Some of the stem cells collected by leukapheresis will be used for research and some will be frozen and stored for possible future transplantation into the patient, if required.
|Study Design:||Endpoint Classification: Safety/Efficacy Study
Primary Purpose: Treatment
|Official Title:||Investigation of G-CSF-Induced Stem Cell Mobilization Potential in Patients With Diamond-Blackfan Anemia|
|Study Start Date:||February 2001|
|Estimated Study Completion Date:||April 2006|
Diamond-Blackfan anemia (DBA) is a congenital hypoproliferative anemia that generally presents in infancy. The mainstays of treatment, prednisone and transfusion therapy, have long-term toxicity in many patients, and bone marrow transplantation with an HLA-matched donor is an option for only a minority of patients. Most importantly, patients with DBA have an increased risk of progression of myelodysplastic syndrome, leukemia, and aplastic anemia compared to the general population.
The characterization of potentially mutated genes in DBA is an area of active research, and at least one mutation present in about one-fourth of DBA patients may cause disease due to decreased production of a ribosomal protein. This finding raises the possibility that the disease, at least in some patients, may be correctable by genetic therapy, by which a normal copy of the mutated gene can be introduced into the "stem cells" which give rise to red cells.

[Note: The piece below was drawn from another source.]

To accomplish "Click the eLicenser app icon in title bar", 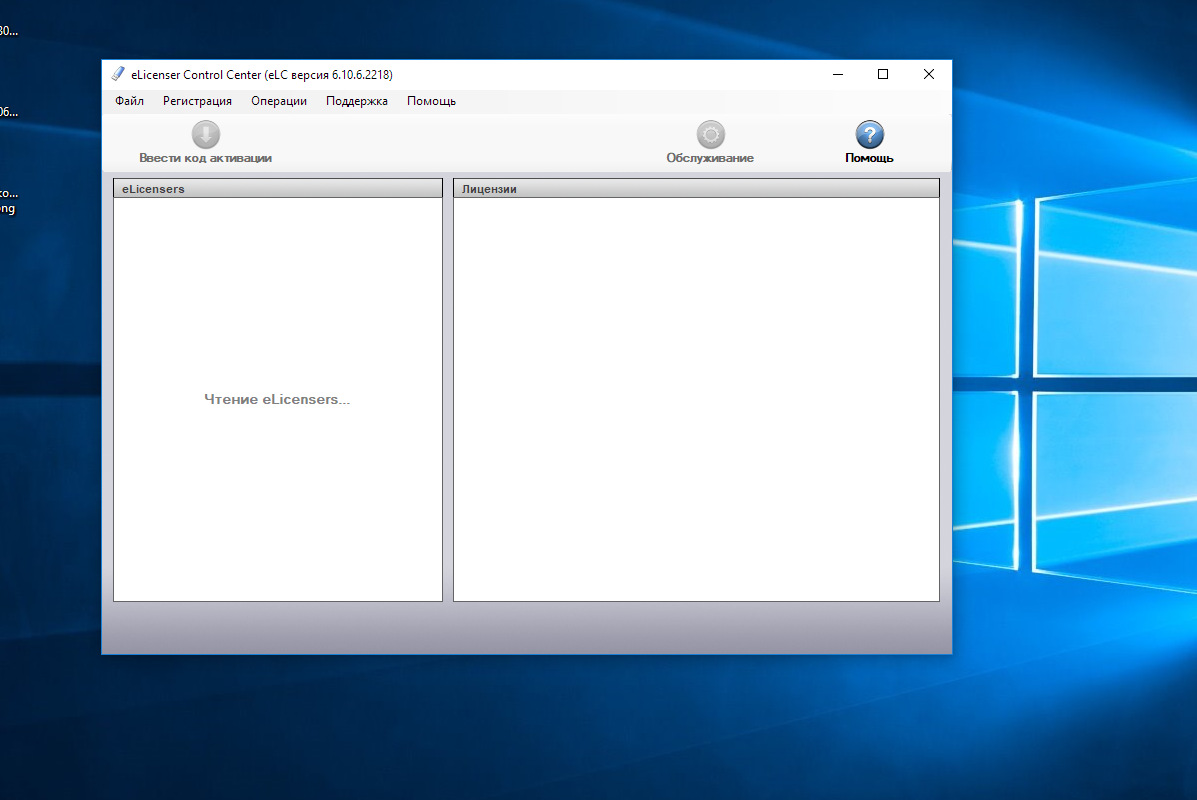I will coord(118,74).
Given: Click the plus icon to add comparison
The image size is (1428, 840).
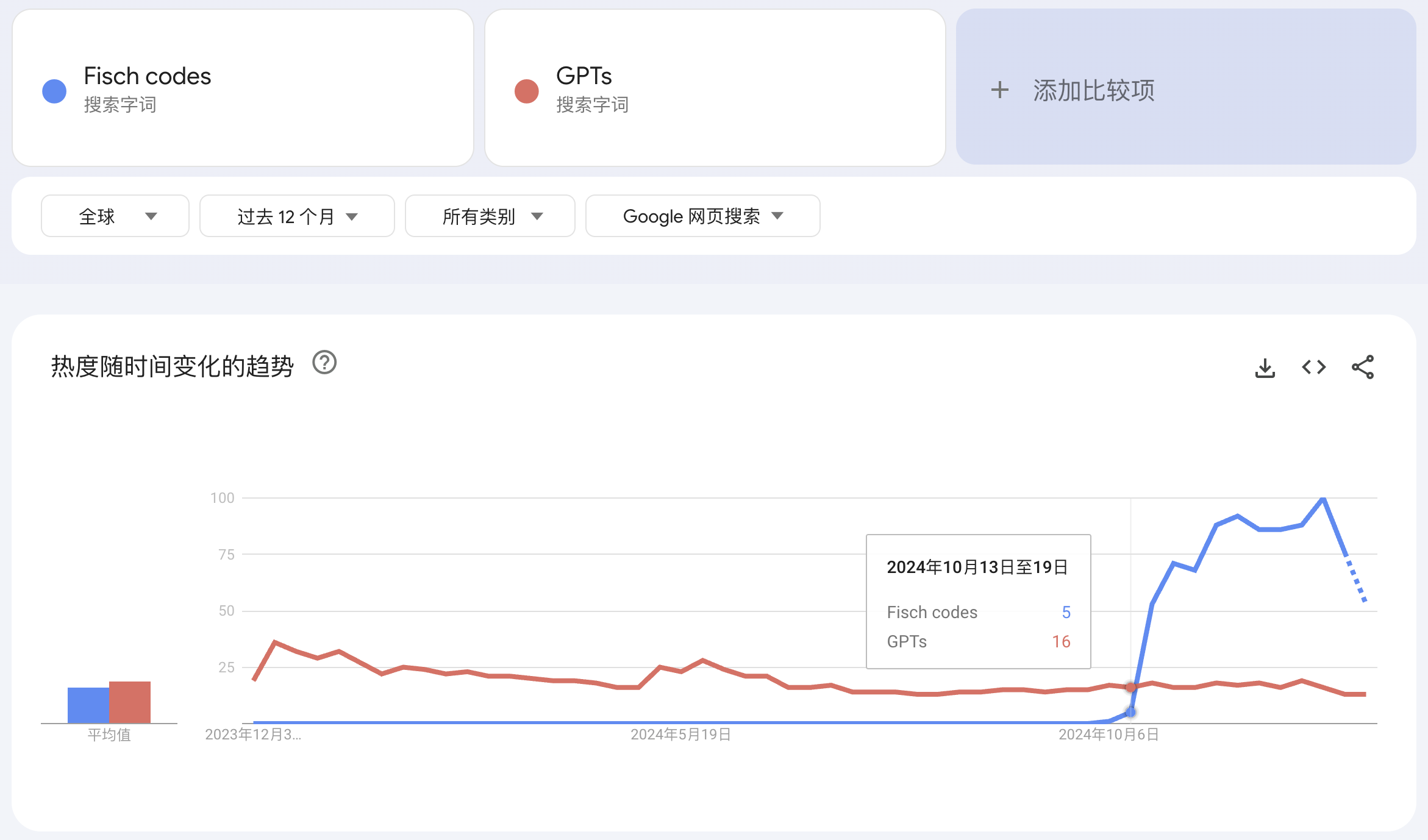Looking at the screenshot, I should coord(1000,90).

It is therefore of interest to identify any particular characteristics of DBA patients which might delay or hinder the application of gene therapy to their disease. This pilot study of 15 patients is designed to evaluate: 1) the CD34+ cell mobilization response to administration of standard doses of granulocyte-colony stimulating factor (G-CSF), 2) the potential for stem cells from DBA patients to be collected by large volume leukapheresis of subjects who have been given G-CSF, and 3) the ability of these G-CSF mobilized cells to be transduced with vectors being developed for gene therapy applications. Outcome parameters to be monitored are the mobilization response to G-CSF, the safety profile and tolerance of G-CSF and leukapheresis, and the efficiency of transduction of DBA stem cells with standard gene therapy vectors. Effectiveness will be gauged by historical comparison of these parameters to normal healthy age-matched volunteer.
It is important to point out that there is no therapeutic intent to the majority of this protocol or direct benefit for enrolled patients. We do plan, however, to cryopreserve the remainder of the mobilized cells collected by apheresis for possible autologous transplantation in the event of the patient's progression to leukemia of bone marrow failure in the future.